На западе могучий массив возвышается над низменностью Тихамы, самой обездоленной частью Йемена. Эта приморская пустыня – у воды, но без воды – практически лишена и растительности: лишь изредка попадаются отдельные пальмы да акации, единственные здесь представительницы царства Флоры. Верхняя Тихама (северный отрезок ленты), правда, менее засушлива: она худо-бедно орошается несколькими нисходящими на нее с гор вади. Восточные горы Йемена постепенно снижаются к пустыне Рамлат ас-Саб'атайун, которая, в свою очередь, является продолжением знаменитой и ужасной Руб' аль-Хали. Пустыня эта, с характерными, как кажется, только для нее строго ориентированными рядами дюн (они «выстроены» с северо-востока на юго-запад), простирается вплоть до приграничной с Хадрамаутом зоны. Ее пересекает один-единственный водный бассейн, образуемый двумя вади – вади Джауф и вади Хадрамаут. Последний, вместе со своим продолжением – вади Василах, впадает в Индийский океан.
Страна муссонов
Горы Йемена – наиболее орошаемая часть Аравийского полуострова. Западный фасад горного бастиона, исхлестанный юго-западными муссонами, а также (и даже в особенности) южная грань последнего – получают такое количество осадков, что иной раз их годовая норма превышает 500 миллиметров; а местами, ближе к Иббу, она может достичь и 900 кубических миллиметров. Вот это и есть «зеленый Йемен», самое сердце «счастливой Аравии». Год там делится примерно на два дождемерных сезона: с марта по август – влажный сезон, с характерными для него ливнями во второй половине дня; зимой – сухой сезон. В иные годы бывают два сезона дождей, разделенные двухмесячным их перерывом или ослаблением: первый длится с марта по апрель, второй, более обильный, – с июля по август. Древние, хорошо постигшие сезонный ритм, назвали именно июльско-августовские дожди осенью (ханаф), а апрельско-майские – весной (дасса). На высокогорье, где сезонный ритм выражен более четко, желтоватые земли, по которым в конце зимы гуляют пыльные вихри, сразу же после апрельских дождей оживают и сплошь покрываются зеленью.

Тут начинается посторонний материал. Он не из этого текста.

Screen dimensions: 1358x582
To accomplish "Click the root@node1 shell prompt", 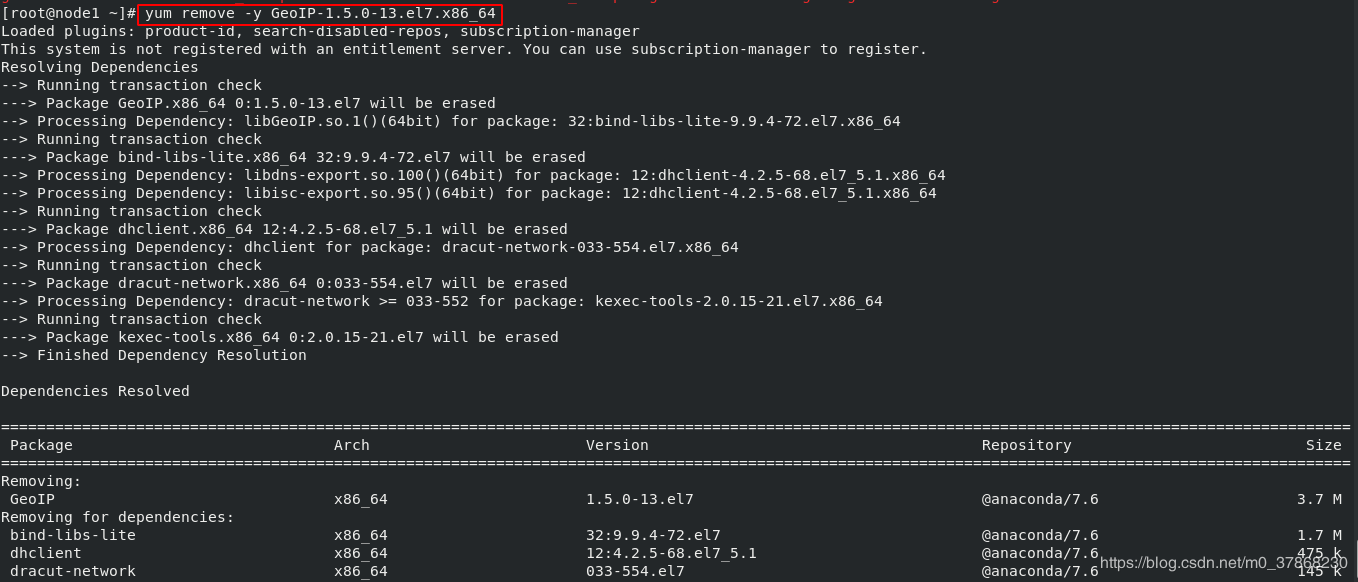I will 68,13.
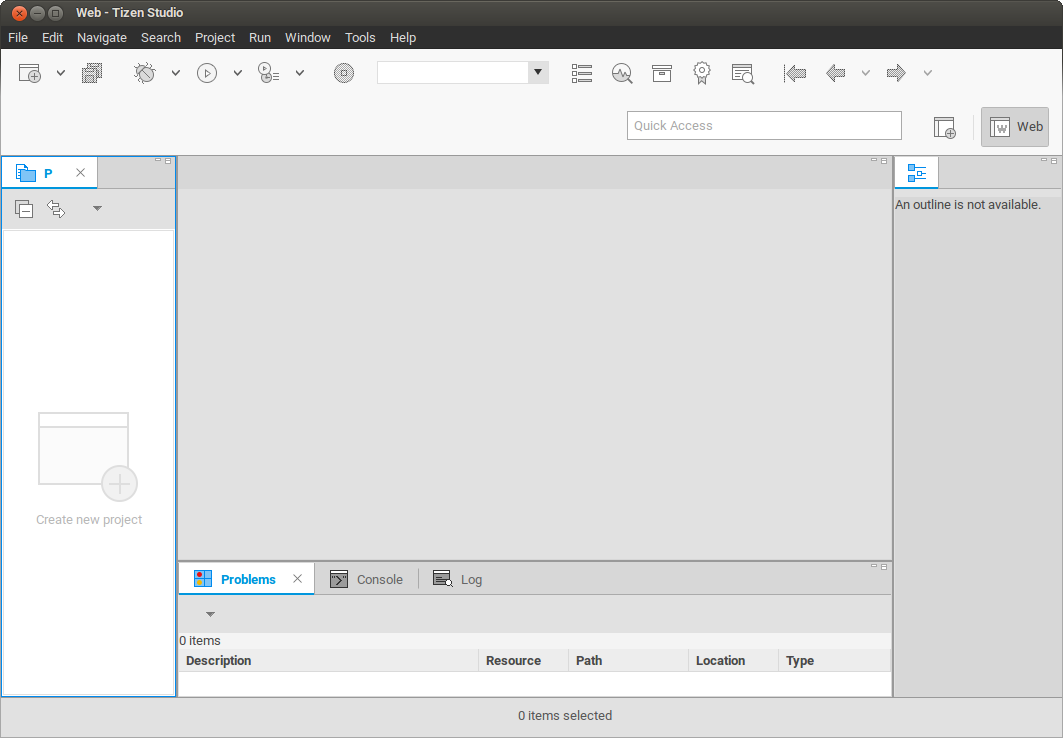Click the New project toolbar icon
The width and height of the screenshot is (1063, 738).
[30, 73]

Этот резервуар, роль которого исполняют йеменские горы, распределяет свои водные богатства по обе стороны от легко различимой черты водораздела. На востоке, на высоте примерно в 2000 метров, образуются большие гидрографические бассейны, которые питают собой вади, сбегающие по склонам к восточной пустыне. Самый крупный из них, бассейн вади Зана, занимает площадь около 8000 квадратных километров. На его восточном берегу – Ма'риб, столица древней Сабы {3}.
Вдоль по вади Зана
На высоких плато, что к юго-западу от Саны, горные гребни разделяют плодородные впадины, а вулканы – окружены застывшими потоками лавы. На равнинах земляные насыпи соседствуют с полями, огороженными каменными стенками, которые удерживают на них как дождевую воду, так и почву – от вымывания. На горных склонах, ограничивающих долину, располагаются террасы под сельскохозяйственными культурами – террасы, возведенные и поддерживаемые с замечательным умением. Коричневые или цвета охры зимой, покрытые зеленью во влажной сезон, они служат полями, на которых выращиваются сорго и твердые сорта пшеницы, причем иногда, в зависимости от количества осадков, с них собирается и по два урожая в год. В целом же долина являет собой, с марта по август, картину буйно разросшегося сада. Для поддержания столь привлекательного «садового пейзажа», близкого к райскому, требуются постоянные усилия всего многочисленного населения долины.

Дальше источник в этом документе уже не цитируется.